Understanding Inverse Laplace Transforms with Initial Conditions

[Knissp]

Homework Statement

$$y'' + 2y' + 2y = t^2 + 4t$$
$$y(0) = 0$$
$$y'(0) = -1$$

Homework Equations

$$L(y) = Y$$
$$L(y') = sY - y(0)$$
$$L(y'') = s^2 Y - s y(0) - y'(0)$$
$$L(t^n) = \frac {n!}{s^{n+1}}$$
$$L(a*b) = AB$$
$$a*b = L^{-1}(AB)$$

The Attempt at a Solution

Take the Laplace transform of both sides.

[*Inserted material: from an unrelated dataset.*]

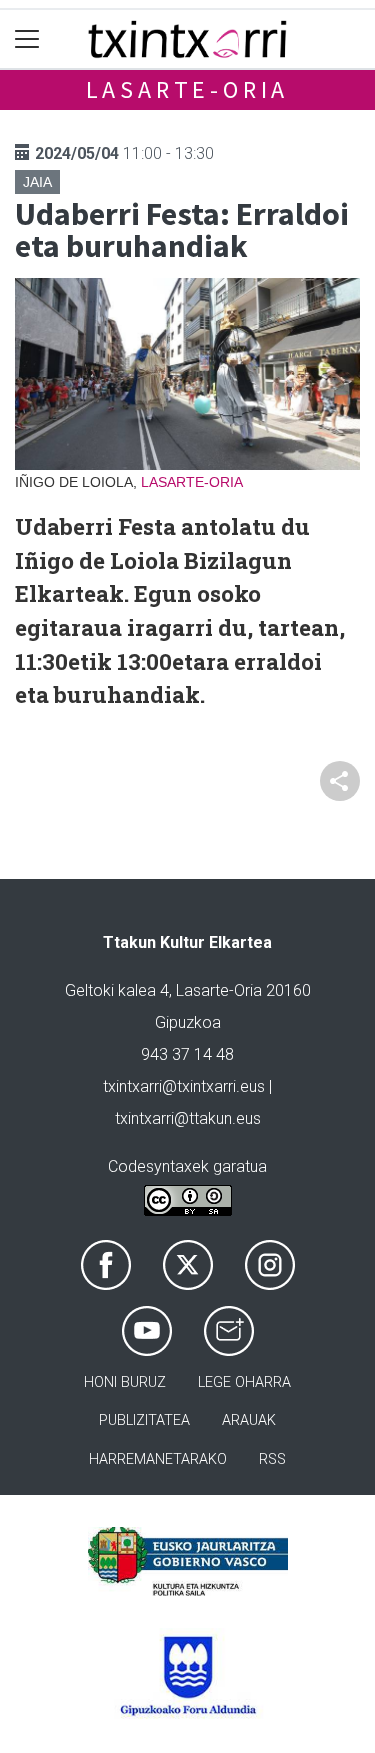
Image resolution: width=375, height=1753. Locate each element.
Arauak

$$L(y'' + 2y' + 2y) = L(t^2 + 4t)$$

By linearity:

$$L(y'') + 2L(y') + 2L(y) = L(t^2) + 4L(t)$$

Substitute:

$$(s^2 Y - s y(0) - y'(0)) + 2(sY - y(0)) + 2Y = \frac{2}{s^3} + \frac{4}{s^2}$$

Plug in initial conditions:

$$(s^2 Y + 1) + 2(sY) + 2Y = \frac{2}{s^3} + \frac{4}{s^2}$$

Solve for Y:

$$Y (s^2 + 2s + 2) -1 = \frac{2}{s^3} + \frac{4}{s^2}$$

$$Y = \frac {\frac{2}{s^3} + \frac{4}{s^2} + 1}{s^2 + 2s + 2}$$

Now I must take the inverse Laplace transform. This is where I get confused.

Rewrite:


$$Y = \frac{1}{s^2 + 2s + 2} (\frac{2}{s^3} + \frac{4}{s^2} + 1)$$

Distribute:

$$Y = \frac{1}{s^2 + 2s + 2} \frac{2}{s^3} + \frac{1}{s^2 + 2s + 2} \frac{4}{s^2} + \frac{1}{s^2 + 2s + 2}$$

Completing the square:

$$Y = \frac{1}{(s+1)^2 + 1} \frac{2}{s^3} + \frac{1}{(s+1)^2 + 1} \frac{4}{s^2} + \frac{1}{(s+1)^2 + 1}$$

Now to take the inverse Laplace transform of both sides:

$$y = L^{-1}(\frac{1}{(s+1)^2 + 1} \frac{2}{s^3}) + L^{-1}(\frac{1}{(s+1)^2 + 1} \frac{4}{s^2}) + L^{-1}(\frac{1}{(s+1)^2 + 1})$$

$$y = L^{-1}(\frac{1}{(s+1)^2 + 1} \frac{2}{s^3}) + L^{-1}(\frac{1}{(s+1)^2 + 1} \frac{4}{s^2}) + e^{-t}sin(t)$$

So now I need to do the separate inverse transforms (via convolutions):

$$L^{-1}(\frac{1}{(s+1)^2 + 1} \frac{2}{s^3})$$

$$= e^{-t}sin(t) * t^2$$

$$= \int_0^t (e^{-(t-v)}sin(t-v))(v^2)) dv$$

[tex]L^{-1}(\frac{1}{(s+1)^2 + 1} \frac{4}{s^2})[/tex

$$= e^{-t}sin(t) * 4t$$

$$= \int_0^t (e^{-(t-v)}sin(t-v))(4v) dv$$

I don't know how to figure those convolution integrals. Any ideas?
Alternatively, is there a better way to approach the problem?

 

[Feldoh]

Perhaps you might have better luck using partial fractions, instead of completing the square... I don't know for sure since I didn't do it, but it's a suggestion you might want to look into.